Salah satu yang menjadi sorotan terkait penunjukkan anggota Kompolnas Poengky Indarti yang disebut mewakili tokoh masyarakat. Andrea menilai saat ini status Poengky bagian dari penyelenggara pemerintah, sehingga segala hal dan kewajiban sebagai bagian pemerintah melekat di Poengky.
“Posisi Poengky walaupun wakil masyarakat dalam Kompolnas akan tetapi sejak Agustus 2020 sudah diangkat ke dua kalinya oleh Presiden sebagai Anggota Kompolnas. Juridis, saat ini Poengky adalah bagian dari penyelenggara pemerintahan. Segala hak dan kewajiban sebagai bagian dari penyelenggara pemerintahan melekat pada Poengky. Anggota Kompolnas merupakan bagian dari delegasi kewenangan Presiden yang terkait dengan Kebijakan Strategis dan Pengawasan Fungsional Polri,” kata Andrea.
Andrea menyebut, peran ganda Poengky dalam tim seleksi ini belum diatur dalam Undang-undang. Hal ini lah yang dinilai dapat membuat Poengky dianggap unsur pemerintah meski disebut sebagai tokoh masyarakat.
“Peran ganda Poengky sebagai Tokoh Masyarakat dan bagian dari Penyelenggara Pemerintahan, berdasarkan norma hukum belum diatur dalam peraturan perundang-undangan dengan tegas.
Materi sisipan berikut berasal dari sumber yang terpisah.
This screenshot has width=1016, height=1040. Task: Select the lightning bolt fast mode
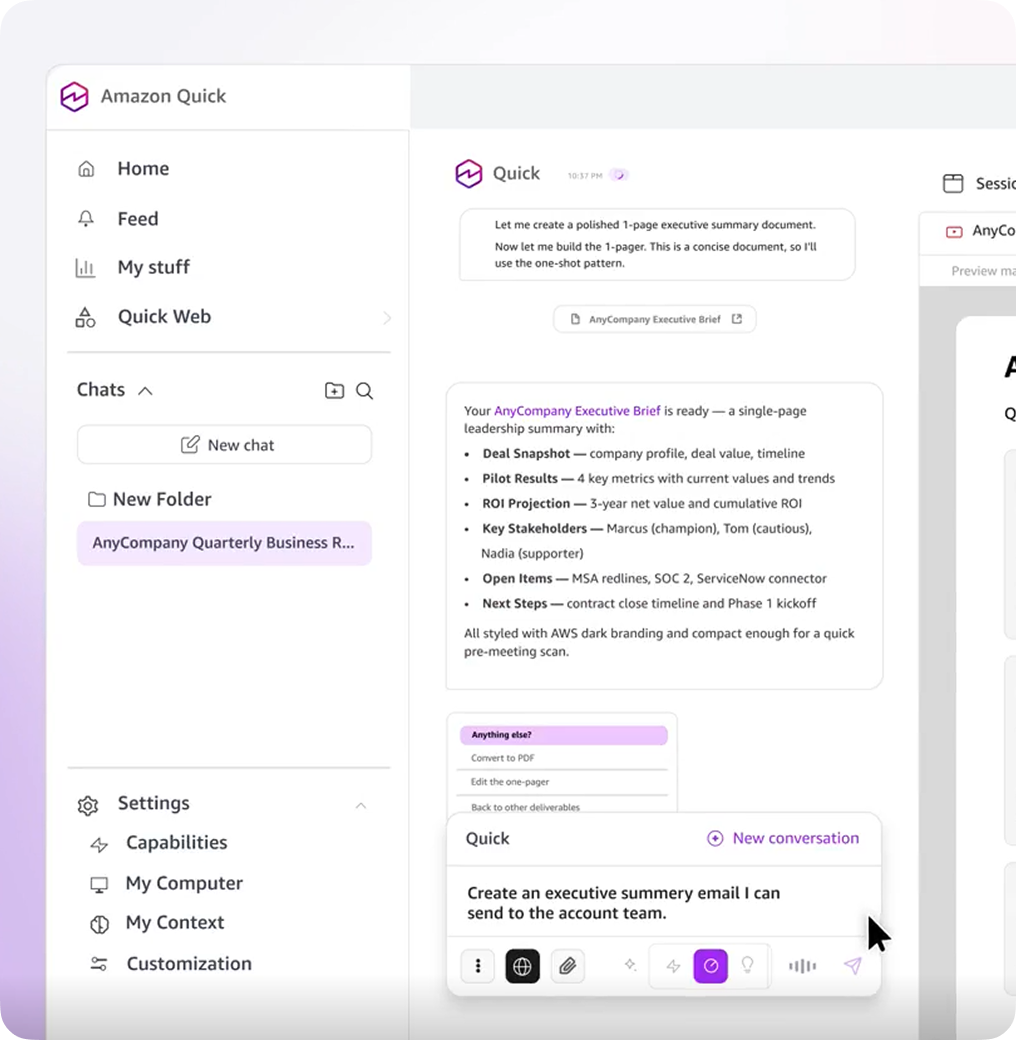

Kondisi ini yang menyebabkan apabila ada masyarakat telah menjadi bagian dari penyelenggara pemerintahan, maka dapat dipandang otomatis merupakan bagian dari pemerintah atau tetap sebagaimana dia berasal sebagai masyarakat,” tuturnya.
Peran ganda Poengky juga dinilai dapat memberikan tanggapan berbeda dari masing-masing pihak. Baik pendukung maupun yang menganggap posisi Poengky berbenturan dengan aturan.
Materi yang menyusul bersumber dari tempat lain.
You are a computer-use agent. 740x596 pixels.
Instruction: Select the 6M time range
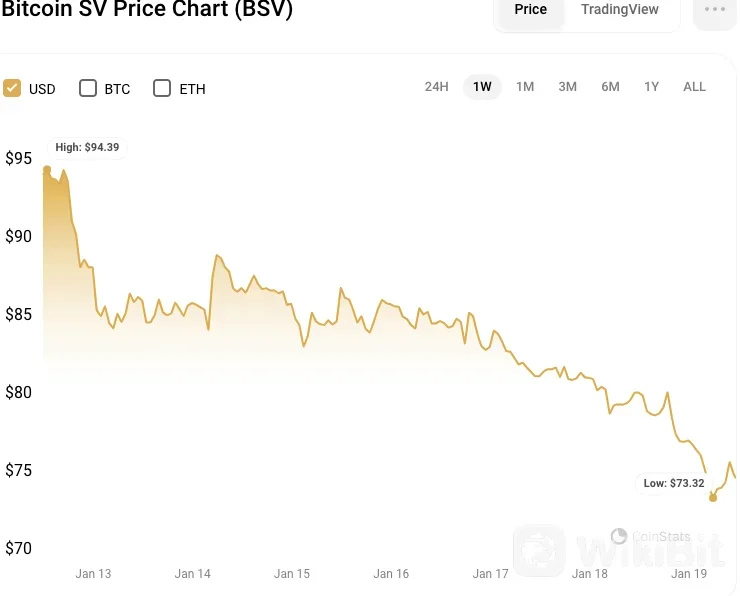610,87
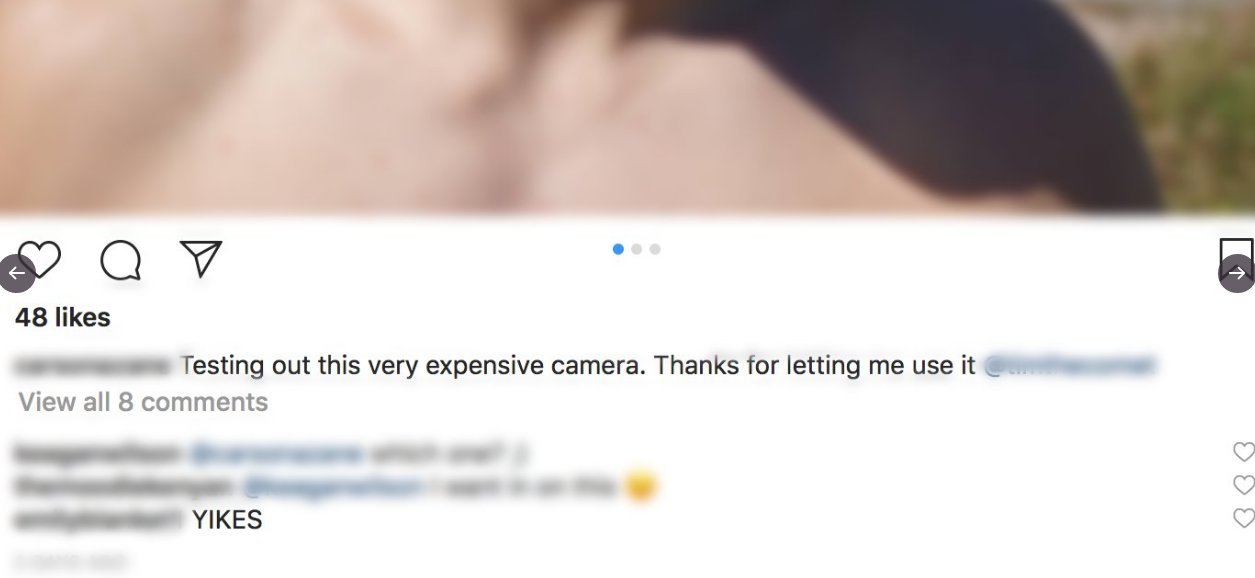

“Bagi yang mendukung dan mengklaim ‘rekam jejak baik, profesionalitas dan berintegritas’ pasti akan berkepentingan mendukung dan mempertahankan penunjukan Poengky yang dianggap bagian dari masyarakat,” kata Andrea.
“Bagi yang menganggap ada ‘benturan antara norma hukum dan norma (rasa) keadilan, etis dan kekhawatiran benturan kepentingan, bahkan independensi Timsel’ pasti akan mengkritisi dan menolak Poengky yang dianggap merupakan bagian dari pemerintahan karena suka atau tidak suka sekarang masih menjadi Anggota Aktif Kompolnas,” sambungnya.
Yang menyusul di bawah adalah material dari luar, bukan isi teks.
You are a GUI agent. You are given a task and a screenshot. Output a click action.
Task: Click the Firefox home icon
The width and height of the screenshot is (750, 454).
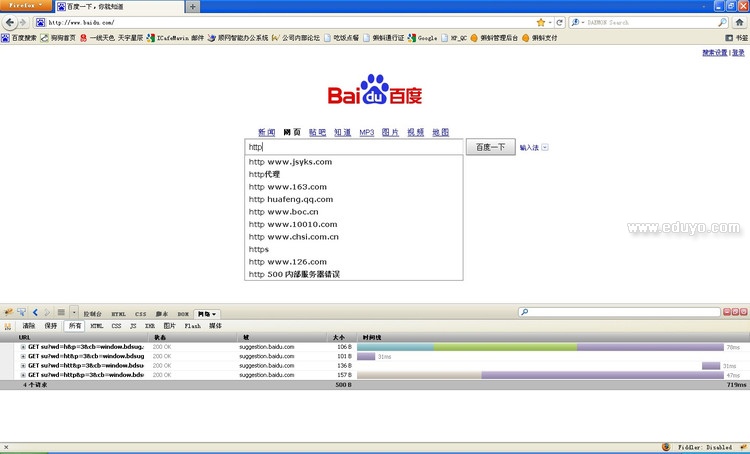tap(740, 22)
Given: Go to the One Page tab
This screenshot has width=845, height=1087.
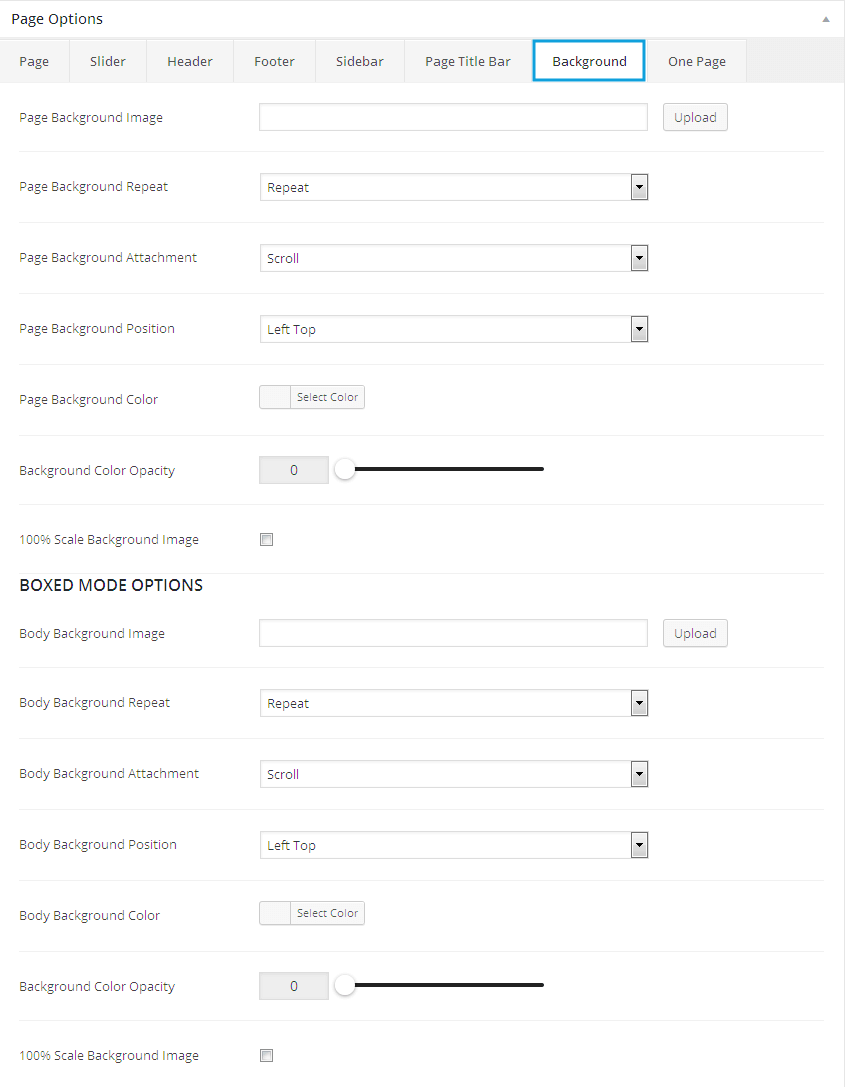Looking at the screenshot, I should [697, 61].
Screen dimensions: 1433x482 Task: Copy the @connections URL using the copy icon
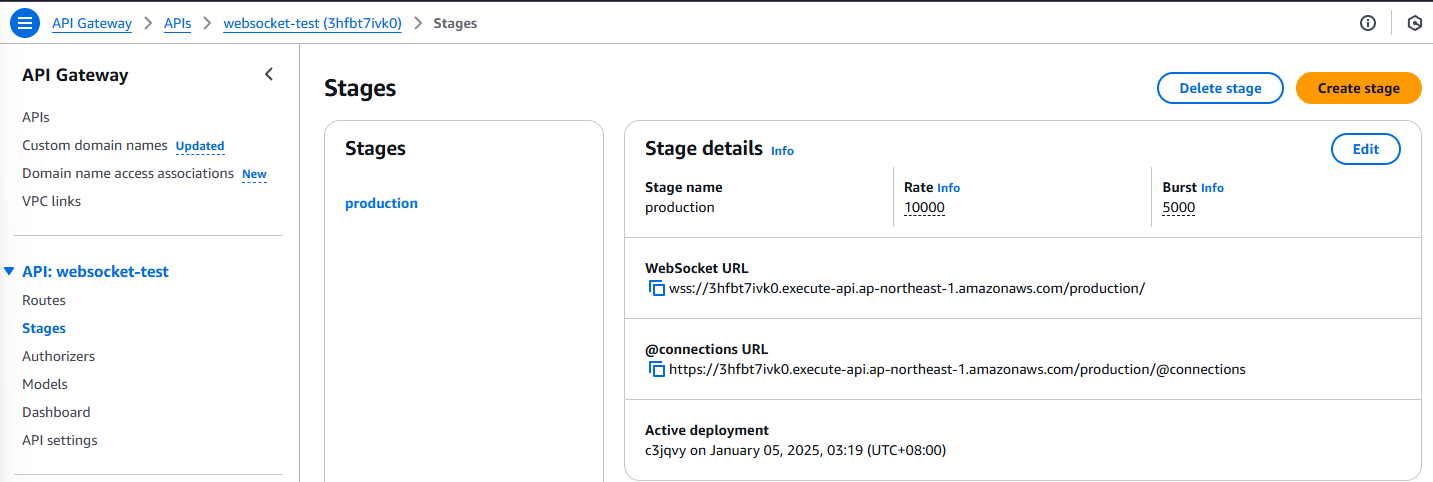(x=657, y=369)
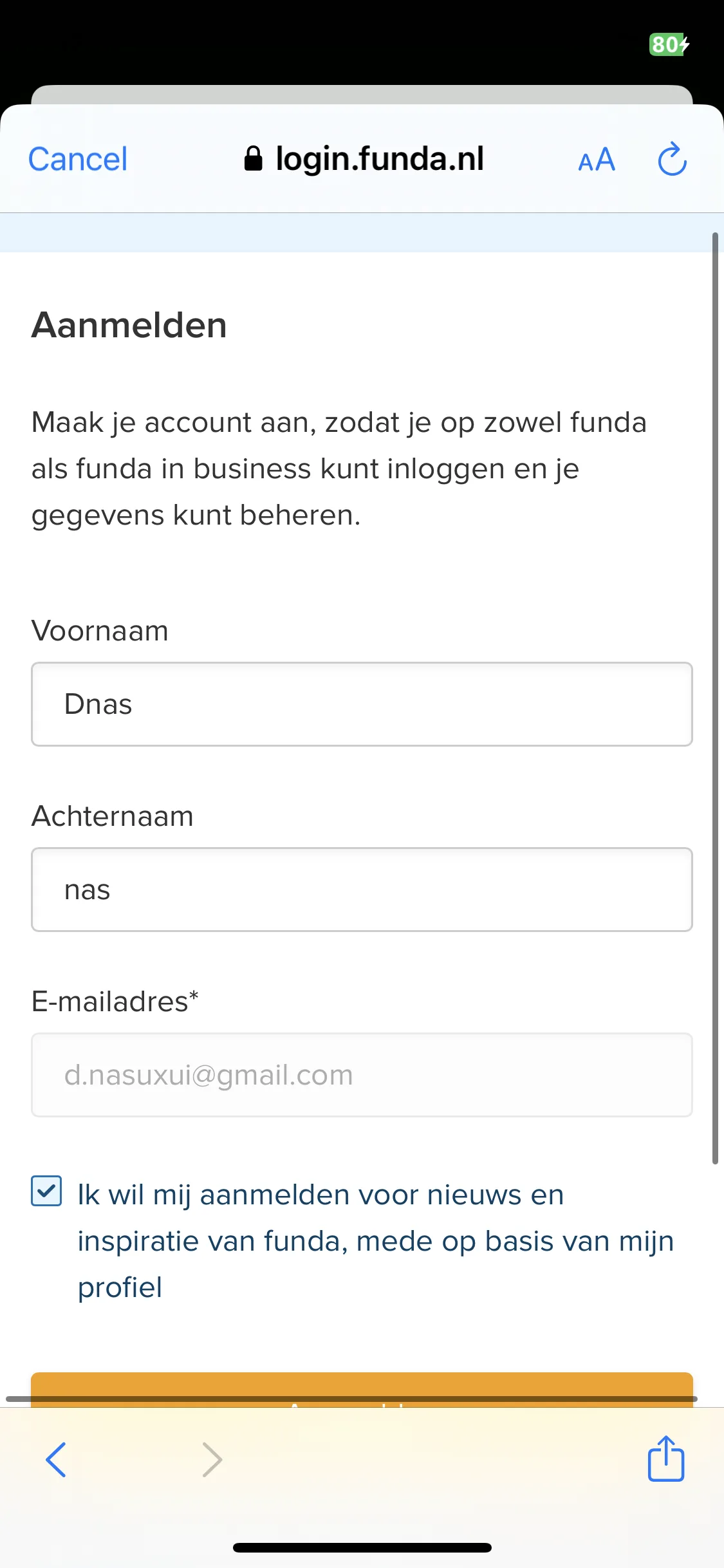Click the disabled E-mailadres field
Viewport: 724px width, 1568px height.
[362, 1075]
Dia menilai masalah ini perlu segera disepakati agar tercipta timsel ‘tanpa cacat’. Menurutnya bila dianggap sebagai sebuah masalah maka jalan yang dapat ditempuh melalui lembaga peradilan tata usaha negara dan Ombudsman RI.
“Legitimasi Timsel ‘tanpa cacat’ perlu segera disepakati para pemangku kepentingan yang pro dan kontra, demi melahirkan embrio penyelenggaraan Pemilu yang Pancasilais dan Demokratis. Apabila dianggap sebagai bagian dari permasalahan Tata Usaha Negara, Administrasi Pemerintahan atau Negara, bahkan Maladministrasi, maka jalur lembaga peradilan tata usaha negara dan Ombudsman RI adalah respon yang bermartabat, termasuk juga Judicial Review jika dianggap ada pertentangan peratutan perundang-undangan di bawah UU dan/atau UUD NRI 1945,” pungkasnya.